Cells in your heart create electrical signals that travel along pathways to the chambers of your heart. These signals make the heart’s upper and lower chambers beat in proper sequences. Abnormal cells can create disorganized electrical signals. This can cause irregular or rapid heartbeats. This is called arrhythmias. When this happens, your heart may not pump blood effectively. Some feeling you may experience include:

  • Feeling faint

  • Shortness of breath and weak.

  • Pounding heart.

What is ablation?

 

Ablation is a procedure that uses radiofrequency energy to destroy the small area of heart tissue that is causing rapid and irregular heartbeats. Destroying this tissue will help restore your heart’s regular rhythm. Ablation is usually used when medications are not tolerated or effective.

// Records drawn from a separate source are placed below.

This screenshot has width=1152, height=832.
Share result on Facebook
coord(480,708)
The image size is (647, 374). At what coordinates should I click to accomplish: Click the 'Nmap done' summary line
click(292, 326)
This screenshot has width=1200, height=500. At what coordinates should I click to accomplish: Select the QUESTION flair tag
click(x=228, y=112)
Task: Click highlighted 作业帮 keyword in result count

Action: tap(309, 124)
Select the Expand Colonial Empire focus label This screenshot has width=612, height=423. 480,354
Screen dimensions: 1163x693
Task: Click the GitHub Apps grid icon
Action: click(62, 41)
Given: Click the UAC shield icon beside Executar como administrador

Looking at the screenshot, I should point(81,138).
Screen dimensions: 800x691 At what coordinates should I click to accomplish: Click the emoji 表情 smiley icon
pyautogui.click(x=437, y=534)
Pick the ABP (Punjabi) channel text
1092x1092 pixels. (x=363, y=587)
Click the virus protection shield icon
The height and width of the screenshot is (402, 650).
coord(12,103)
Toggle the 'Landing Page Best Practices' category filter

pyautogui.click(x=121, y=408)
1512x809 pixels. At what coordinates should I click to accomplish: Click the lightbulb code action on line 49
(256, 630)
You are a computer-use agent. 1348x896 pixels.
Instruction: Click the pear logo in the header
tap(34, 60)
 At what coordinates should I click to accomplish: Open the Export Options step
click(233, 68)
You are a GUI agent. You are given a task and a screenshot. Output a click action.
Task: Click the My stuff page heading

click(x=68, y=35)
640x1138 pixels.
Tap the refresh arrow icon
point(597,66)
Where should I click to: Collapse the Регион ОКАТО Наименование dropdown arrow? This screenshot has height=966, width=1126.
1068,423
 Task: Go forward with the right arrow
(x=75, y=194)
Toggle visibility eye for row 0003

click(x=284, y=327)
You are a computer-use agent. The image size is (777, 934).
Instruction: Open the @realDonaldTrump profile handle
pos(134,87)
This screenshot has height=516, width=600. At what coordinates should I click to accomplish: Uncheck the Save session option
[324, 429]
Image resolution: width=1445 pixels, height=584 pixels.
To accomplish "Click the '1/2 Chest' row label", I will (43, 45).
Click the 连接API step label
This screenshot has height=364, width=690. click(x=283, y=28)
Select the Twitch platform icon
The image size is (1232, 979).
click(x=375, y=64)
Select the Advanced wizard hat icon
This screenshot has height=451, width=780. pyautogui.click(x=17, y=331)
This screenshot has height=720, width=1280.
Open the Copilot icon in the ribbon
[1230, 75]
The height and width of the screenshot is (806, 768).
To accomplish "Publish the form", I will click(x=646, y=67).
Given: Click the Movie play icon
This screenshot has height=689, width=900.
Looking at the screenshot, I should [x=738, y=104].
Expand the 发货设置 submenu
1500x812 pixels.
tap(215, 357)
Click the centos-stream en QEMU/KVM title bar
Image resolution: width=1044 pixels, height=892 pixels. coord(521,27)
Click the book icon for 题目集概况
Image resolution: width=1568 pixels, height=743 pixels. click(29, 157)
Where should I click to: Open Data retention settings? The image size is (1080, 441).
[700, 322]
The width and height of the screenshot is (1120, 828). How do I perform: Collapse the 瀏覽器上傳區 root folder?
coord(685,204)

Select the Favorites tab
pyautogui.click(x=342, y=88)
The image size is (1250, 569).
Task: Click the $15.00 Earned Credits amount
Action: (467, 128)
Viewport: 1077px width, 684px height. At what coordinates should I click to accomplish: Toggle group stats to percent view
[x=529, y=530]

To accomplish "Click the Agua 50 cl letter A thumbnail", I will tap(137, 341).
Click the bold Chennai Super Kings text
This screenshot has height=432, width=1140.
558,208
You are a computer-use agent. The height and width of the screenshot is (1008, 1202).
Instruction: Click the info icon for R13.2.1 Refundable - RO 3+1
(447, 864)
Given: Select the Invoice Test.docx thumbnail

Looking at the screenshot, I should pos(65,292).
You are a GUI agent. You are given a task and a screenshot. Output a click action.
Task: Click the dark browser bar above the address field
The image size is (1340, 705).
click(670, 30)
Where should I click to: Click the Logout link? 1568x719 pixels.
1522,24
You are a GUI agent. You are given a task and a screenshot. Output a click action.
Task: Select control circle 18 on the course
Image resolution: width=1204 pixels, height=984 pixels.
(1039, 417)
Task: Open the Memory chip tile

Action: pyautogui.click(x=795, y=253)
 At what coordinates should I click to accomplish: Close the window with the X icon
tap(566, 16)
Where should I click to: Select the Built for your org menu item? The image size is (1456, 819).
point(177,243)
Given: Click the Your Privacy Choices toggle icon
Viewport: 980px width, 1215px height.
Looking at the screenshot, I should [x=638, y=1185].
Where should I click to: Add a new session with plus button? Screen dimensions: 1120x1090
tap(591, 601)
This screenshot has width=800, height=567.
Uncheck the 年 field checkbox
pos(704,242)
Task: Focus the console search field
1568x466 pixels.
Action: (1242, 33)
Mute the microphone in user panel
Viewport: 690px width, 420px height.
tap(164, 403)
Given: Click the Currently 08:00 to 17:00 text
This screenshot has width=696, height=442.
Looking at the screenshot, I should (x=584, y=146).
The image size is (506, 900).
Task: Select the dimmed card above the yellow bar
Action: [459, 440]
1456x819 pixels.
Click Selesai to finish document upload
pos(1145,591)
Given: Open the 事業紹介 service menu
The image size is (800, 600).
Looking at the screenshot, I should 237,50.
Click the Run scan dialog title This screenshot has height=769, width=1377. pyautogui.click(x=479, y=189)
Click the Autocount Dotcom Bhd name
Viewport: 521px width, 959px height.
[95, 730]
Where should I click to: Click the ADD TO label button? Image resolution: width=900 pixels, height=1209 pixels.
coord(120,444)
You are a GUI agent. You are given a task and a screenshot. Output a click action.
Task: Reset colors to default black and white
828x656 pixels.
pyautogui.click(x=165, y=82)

The difference between medication and ablation is that medicine controls the abnormal heart tissues that causes arrhythmias whereas ablation destroys this tissue, and is more likely to be curative.

This procedure is considered low risk and is successful in most people.

Who needs ablation?

Medicines to treat rapid and irregular heartbeats work very well for most people. However,  they may not work for everyone, and  may cause side effects in some. In such cases, doctors may suggest ablation. 

Ablation is also used to help control other heart rhythm problems such as atrial flutter and atrial fibrillation. 

What happens during ablation?

  • Your doctor performs the procedure together with a team of nurses and technicians. The procedure is done in a hospital electrophysiology lab.

  • An IV (intravenous line) will be inserted into a vein in your arm for anesthesia.

  • Cleaning and shaving of the body part where your doctor will be working on will be done.

  • After local anesthesia, your doctor will make a needle puncture through your skin and into the blood vessel (typically a vein, but sometimes an artery) in your groin. A small fine tube (called a sheath) will be inserted into the blood vessel and a catheter will be guided into your vessel through the sheath. 

  • Several long, thin tubes with wires (electrode catheters) will be inserted through the sheath and feed these tubes into your heart.

  • Small electrical impulse will be sent through to locate the abnormal tissue causing arrhythmia. Electrical impulses activate the abnormal tissue that is causing your arrhythmia.

  • The catheter will be placed at the exact site inside your heart where the abnormal cells are. Then a mild, painless, radiofrequency energy is sent to the tissue that destroys heart muscle cells in a very small area.

  • The procedure usually takes 2 to 4 hours. 

What happens after ablation?

  • You will be transferred to a recovery room to rest for several hours.

  • Lie flat during this time.

  • After the removal of the catheter, keep your leg straight for 6 to 8 hours. you will be told when you can get out of bed.

  • Your heartbeat and vital signs will be checked.

  • Aspirin is often prescribed for 2 to 4 weeks to minimize risk of clot formation at ablation sites.

Are there any risks?

  • Blood vessels may bleed or get infection during the insertion of the catheter. These are rare.